--- start of Data supplied ---
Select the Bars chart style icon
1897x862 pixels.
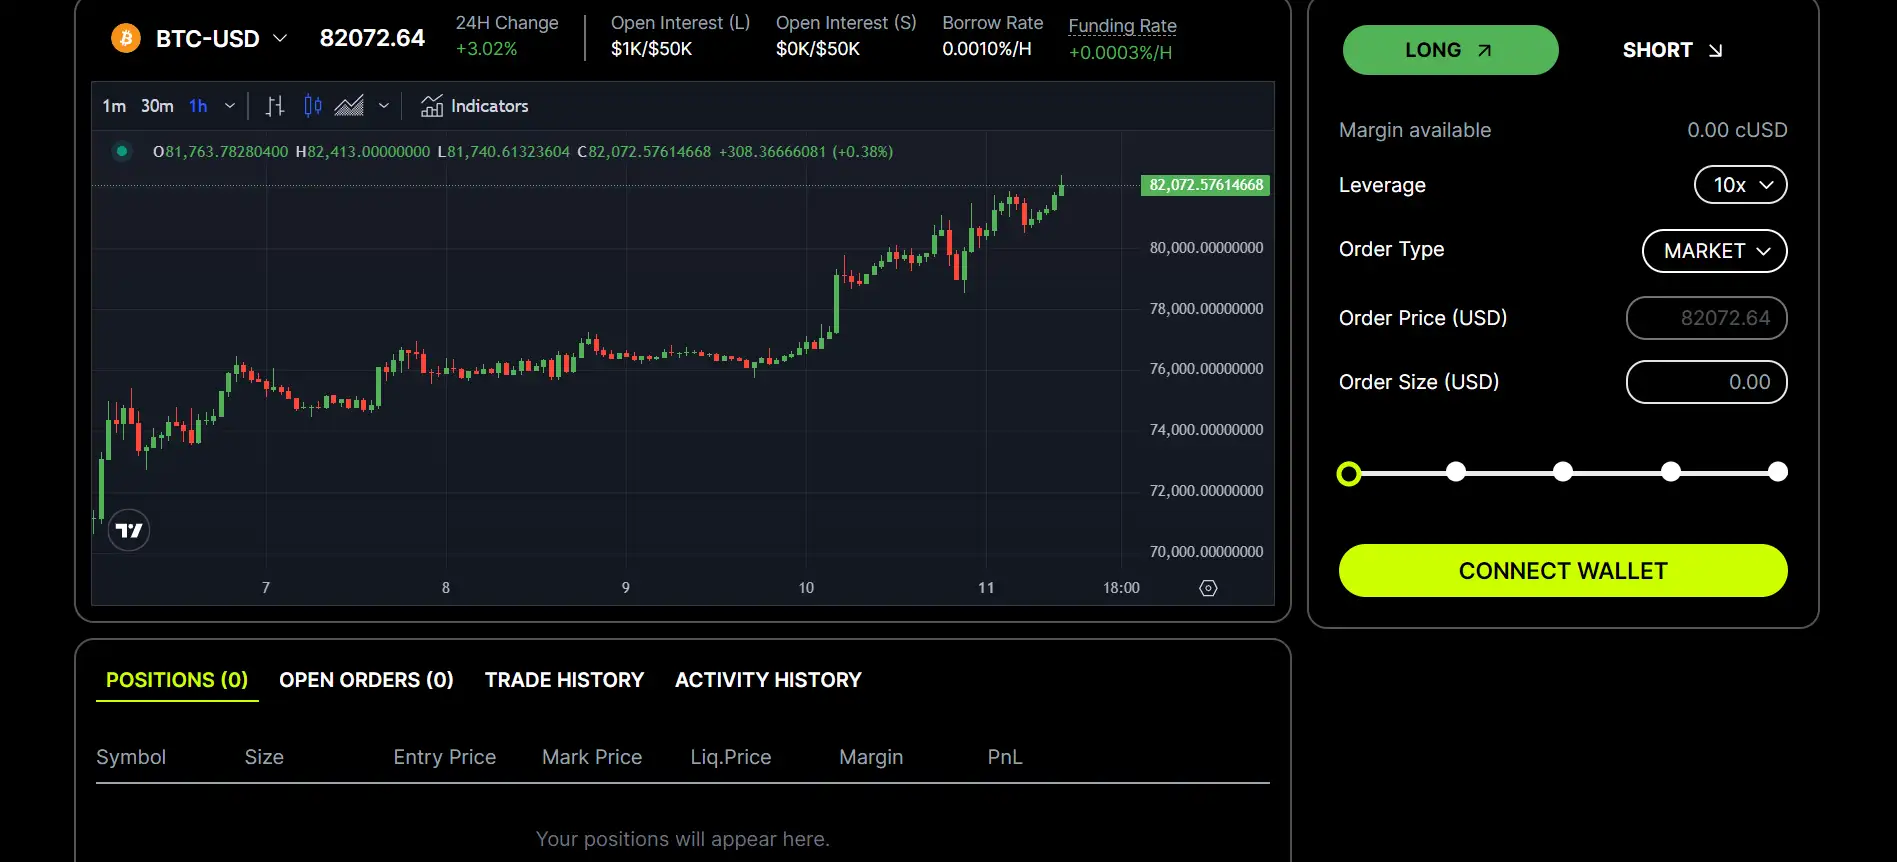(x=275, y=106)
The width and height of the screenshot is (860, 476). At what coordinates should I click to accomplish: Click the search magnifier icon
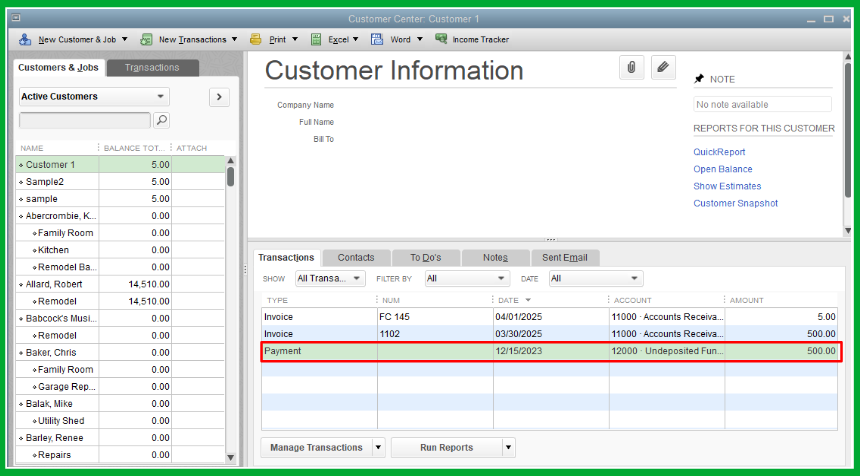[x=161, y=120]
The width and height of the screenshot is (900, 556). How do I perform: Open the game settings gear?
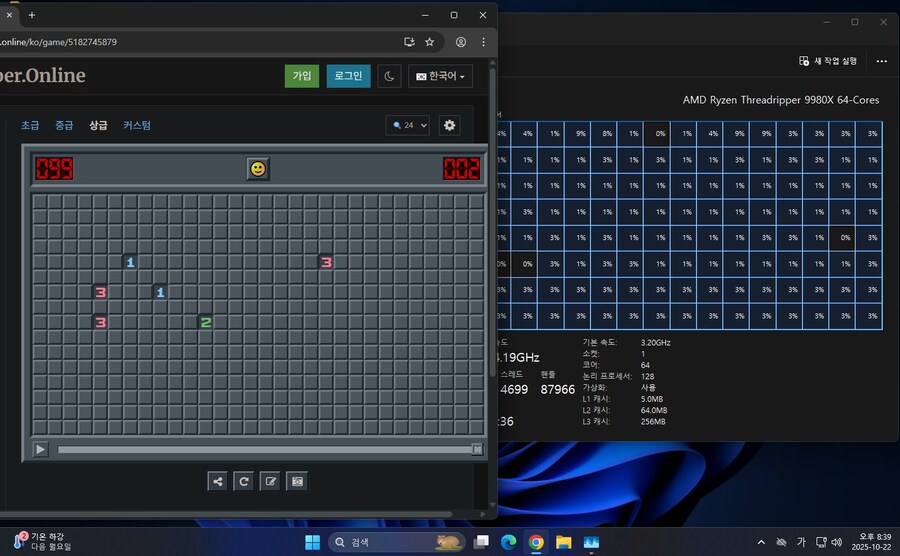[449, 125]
--- end of Data supplied ---
--- start of Data supplied ---
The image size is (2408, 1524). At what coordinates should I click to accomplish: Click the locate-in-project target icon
--- end of Data supplied ---
--- start of Data supplied ---
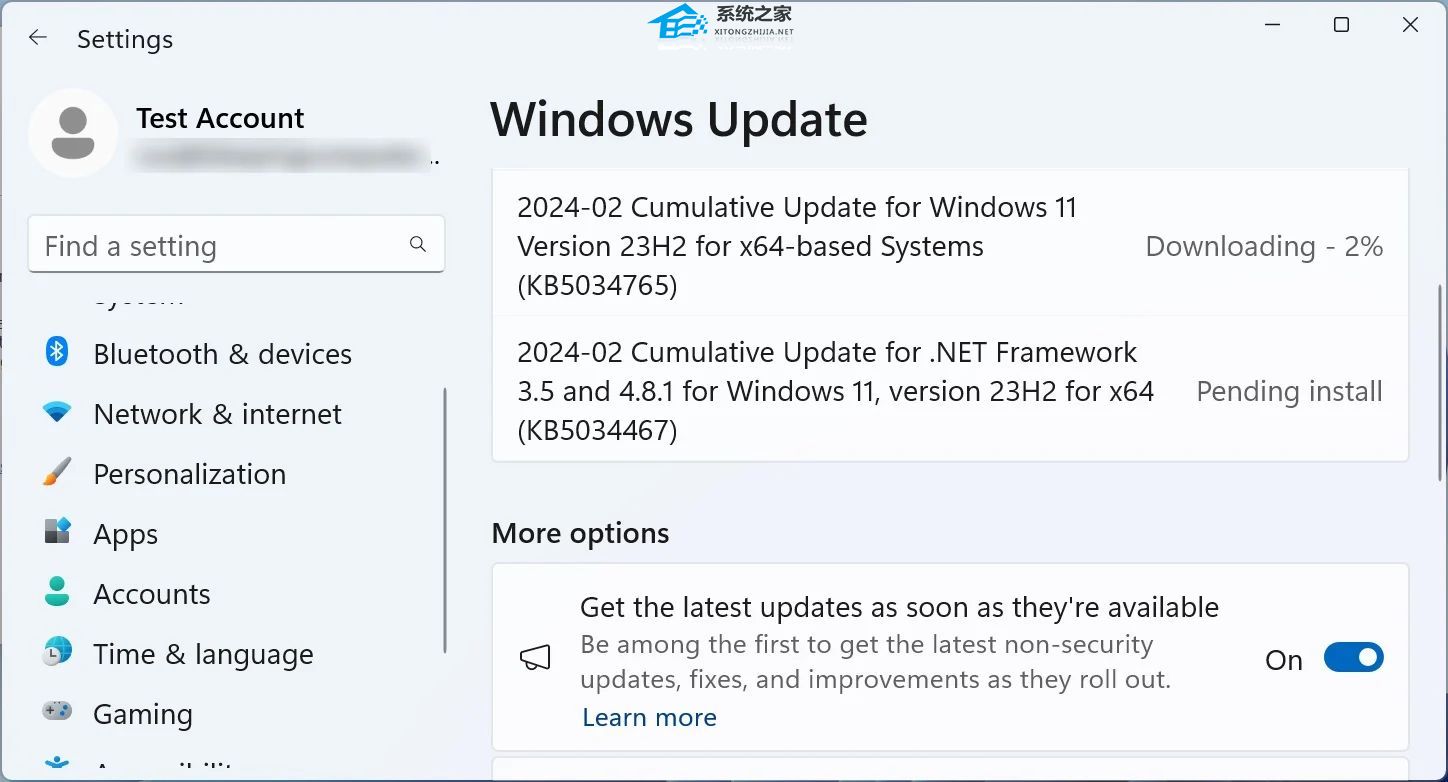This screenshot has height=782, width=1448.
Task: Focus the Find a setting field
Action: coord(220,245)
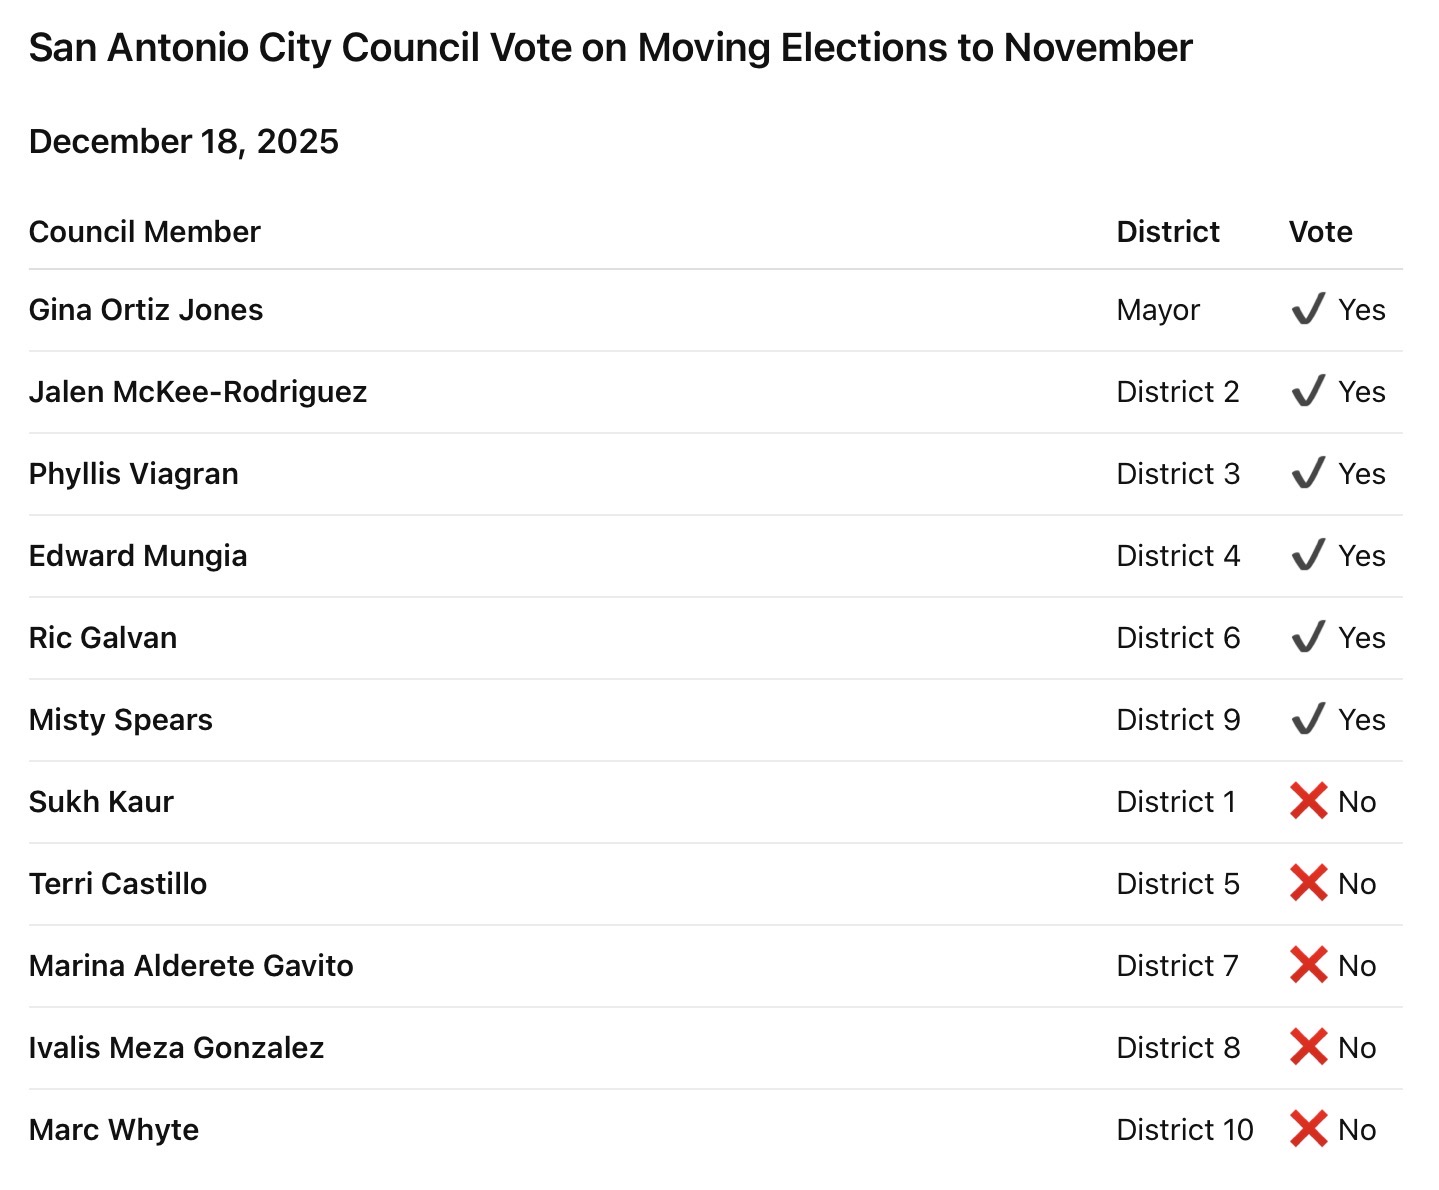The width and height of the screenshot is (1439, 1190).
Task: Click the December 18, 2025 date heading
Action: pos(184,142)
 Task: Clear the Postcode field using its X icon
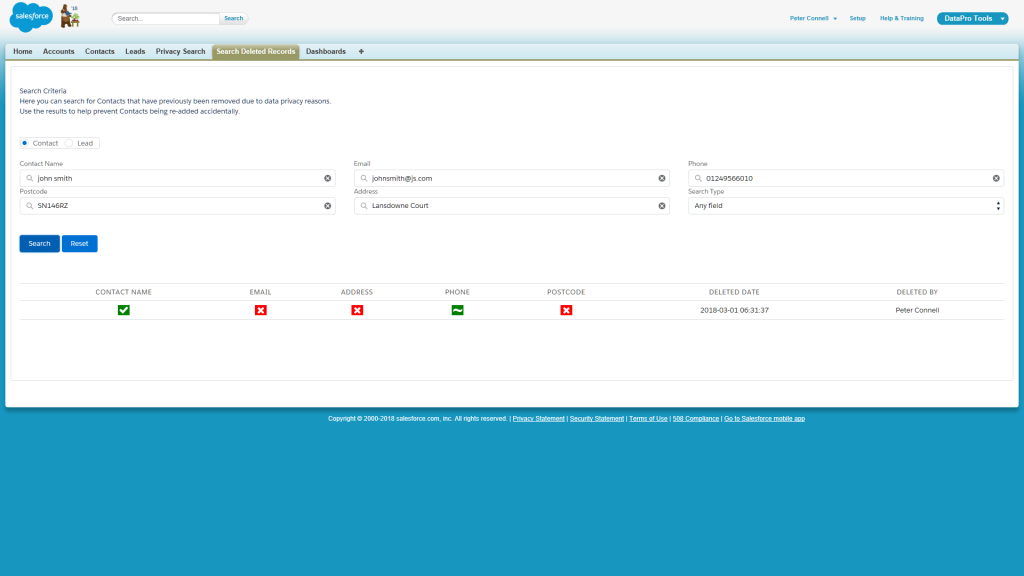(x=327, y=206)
--- end of Data supplied ---
**Exercise description:** Please give the records again from the line containing "Select the Bars chart style icon" through the line containing "[x=161, y=120]", replacing "magnifier" with "magnifying glass" and changing nothing else. Leave the pictures out.

**Response to the task:**
Select the Bars chart style icon
1897x862 pixels.
(x=275, y=106)
The width and height of the screenshot is (860, 476). At what coordinates should I click to accomplish: Click the search magnifying glass icon
[x=161, y=120]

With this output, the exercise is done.